[QUOTED PASSAGE — start]
Friday, May 1, 2009

Bodies in Urban Spaces 2009 Austin

This is an Email I received this week sent to our group of performers. The beauty, openness and truth it holds brought me to tears. I hope it opens up new worlds in you as well.

"I am reminded when flying of Einstein’s general relativity. Time and space work hand in hand if not the same thing.  As I flew back to Europe, finishing one book I started there, and starting another one I received in Austin, I felt myself transition as I closed the plastic 777 jet window without even looking out, and the books themselves acted as a marker of something ending and something…continuing.
 
Somehow it is very much within my character to not learn the names of people I will probably only see once in my life.  Maybe coming from shyness, ineptitude, or a saddened place that reminds me it’s not worth the energy, for the little time spent and the distance between makes my insides time travel in ways they’re not prepared.  However without paying much attention until after the fact, the names of the dancer’s in Austin popped in my mind each morning, carelessly falling into some organic place, as I walked around on day two seeing who still showed up and trying to size up the weaknesses and strengths of the group before they learned them themselves.
 
I could say I felt comfortable because I was back in America, or perhaps it was the Southern hospitality that is rumored to exist breeding and stirring somewhere that a boy born in the North took for granted as a bumper sticker slogan, but I can’t help but think that in the last days of April I stumbled upon a group of people, an experience I was part of, that felt like some old High School reunion of zodiacs and horoscopes lining up, like planets shifting in a weighted journey to find themselves all on the same side of the sun, manifested in a small carbon copy of strangers standing with red bull, cliff bars and knee pads.  Or maybe I was homesick.
[QUOTED PASSAGE — finish]
[SOURCE INFORMATION — start]
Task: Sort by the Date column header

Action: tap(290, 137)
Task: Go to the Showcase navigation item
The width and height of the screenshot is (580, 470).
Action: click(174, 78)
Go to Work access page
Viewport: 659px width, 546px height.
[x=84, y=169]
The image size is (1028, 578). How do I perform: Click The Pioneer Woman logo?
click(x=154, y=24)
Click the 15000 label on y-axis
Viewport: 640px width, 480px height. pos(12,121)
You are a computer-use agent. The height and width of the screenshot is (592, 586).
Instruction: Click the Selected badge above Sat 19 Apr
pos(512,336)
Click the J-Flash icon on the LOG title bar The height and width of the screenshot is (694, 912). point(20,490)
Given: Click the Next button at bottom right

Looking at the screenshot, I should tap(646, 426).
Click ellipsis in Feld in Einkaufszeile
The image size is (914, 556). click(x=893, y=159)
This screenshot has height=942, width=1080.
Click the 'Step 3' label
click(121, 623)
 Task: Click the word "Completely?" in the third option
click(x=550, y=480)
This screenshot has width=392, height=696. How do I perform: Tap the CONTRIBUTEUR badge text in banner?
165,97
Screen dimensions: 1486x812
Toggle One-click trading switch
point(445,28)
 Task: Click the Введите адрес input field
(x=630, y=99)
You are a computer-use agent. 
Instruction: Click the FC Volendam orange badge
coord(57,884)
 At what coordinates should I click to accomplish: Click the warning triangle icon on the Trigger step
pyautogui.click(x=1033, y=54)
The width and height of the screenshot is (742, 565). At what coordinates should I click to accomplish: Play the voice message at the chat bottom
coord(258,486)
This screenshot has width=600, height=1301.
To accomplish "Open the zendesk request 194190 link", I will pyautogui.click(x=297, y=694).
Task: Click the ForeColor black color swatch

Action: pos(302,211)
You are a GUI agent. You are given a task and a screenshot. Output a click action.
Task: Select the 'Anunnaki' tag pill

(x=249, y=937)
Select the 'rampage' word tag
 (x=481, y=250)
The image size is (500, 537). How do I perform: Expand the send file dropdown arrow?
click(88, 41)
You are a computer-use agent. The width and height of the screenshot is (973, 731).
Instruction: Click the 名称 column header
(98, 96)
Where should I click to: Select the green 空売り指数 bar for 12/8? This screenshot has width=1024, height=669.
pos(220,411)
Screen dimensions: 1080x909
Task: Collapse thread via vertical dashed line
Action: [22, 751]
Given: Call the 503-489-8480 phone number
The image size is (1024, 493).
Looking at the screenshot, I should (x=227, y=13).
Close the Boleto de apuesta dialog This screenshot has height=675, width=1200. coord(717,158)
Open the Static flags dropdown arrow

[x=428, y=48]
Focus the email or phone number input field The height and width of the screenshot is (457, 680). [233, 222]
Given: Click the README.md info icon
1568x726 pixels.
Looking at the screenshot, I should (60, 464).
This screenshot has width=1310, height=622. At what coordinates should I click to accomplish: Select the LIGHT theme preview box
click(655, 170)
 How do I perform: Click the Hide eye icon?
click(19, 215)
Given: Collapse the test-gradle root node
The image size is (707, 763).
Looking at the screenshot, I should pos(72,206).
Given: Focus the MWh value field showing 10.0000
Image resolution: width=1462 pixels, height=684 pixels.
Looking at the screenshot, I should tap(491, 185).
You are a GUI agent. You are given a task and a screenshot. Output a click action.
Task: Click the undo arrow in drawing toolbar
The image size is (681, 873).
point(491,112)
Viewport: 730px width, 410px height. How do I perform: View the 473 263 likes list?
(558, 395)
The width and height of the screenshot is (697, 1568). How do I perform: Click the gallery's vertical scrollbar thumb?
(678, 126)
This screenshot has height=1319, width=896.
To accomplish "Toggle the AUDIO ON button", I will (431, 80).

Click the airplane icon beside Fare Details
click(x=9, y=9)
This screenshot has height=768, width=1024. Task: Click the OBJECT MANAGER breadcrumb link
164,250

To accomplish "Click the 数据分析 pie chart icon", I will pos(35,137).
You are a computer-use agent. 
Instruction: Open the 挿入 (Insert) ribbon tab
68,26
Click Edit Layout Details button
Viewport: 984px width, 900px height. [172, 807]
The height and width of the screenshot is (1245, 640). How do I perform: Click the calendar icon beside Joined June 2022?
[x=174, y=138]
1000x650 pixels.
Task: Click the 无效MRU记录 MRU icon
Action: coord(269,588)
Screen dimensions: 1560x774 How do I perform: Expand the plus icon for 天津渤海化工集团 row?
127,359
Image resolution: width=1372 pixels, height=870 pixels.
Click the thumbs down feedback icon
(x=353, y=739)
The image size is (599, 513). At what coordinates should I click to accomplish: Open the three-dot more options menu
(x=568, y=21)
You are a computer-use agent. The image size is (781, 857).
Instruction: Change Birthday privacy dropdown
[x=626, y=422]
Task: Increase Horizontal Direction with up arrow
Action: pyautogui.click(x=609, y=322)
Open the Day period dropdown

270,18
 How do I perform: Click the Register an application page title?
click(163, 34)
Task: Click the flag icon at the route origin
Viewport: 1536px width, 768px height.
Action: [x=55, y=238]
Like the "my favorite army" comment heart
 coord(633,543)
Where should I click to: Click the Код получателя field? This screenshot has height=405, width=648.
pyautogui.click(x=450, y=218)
[SOURCE INFORMATION — finish]
APPLY WHAT YOU READ:
A - According to the Bodies in Urban Spaces post, what scientific theory does the email's writer recall when flying?
B - List every item that the Bodies in Urban Spaces post says the strangers were standing with.
C - Write the next part of the email in the Bodies in Urban Spaces post, starting after its last sentence.

PER-TASK ANSWERS:
A - Einstein's general relativity.

B - red bull, cliff bars, knee pads

C -
 
Maybe we all found ourselves, needing to climb against concrete and nails, reaching to higher places where we could bury our faces in each other and turn our backs to the daily passing of time.  Learning to be gentle and strong, we found the sun and the shade and conquered repetition, silence and exhibition like we were born windmills, standing alone yet together working for a similar goal of sustainable change.  Some finding it in vacation, others in courage, pain, claustrophobia or love of brotherhood.  But we all acted as witness to the others and used them to see ourselves in return.
 
Sometimes a week can feel much longer, where residue of histories absorb more quickly down into the depths of hidden places that were thirsty for a nourishment that can only be found and not planned or sought.  I like to think that for those I left behind, they are still meeting in the park, nourishing each other with open ears, soft words and hands on shoulders, eyes smiling hidden behind sunglasses."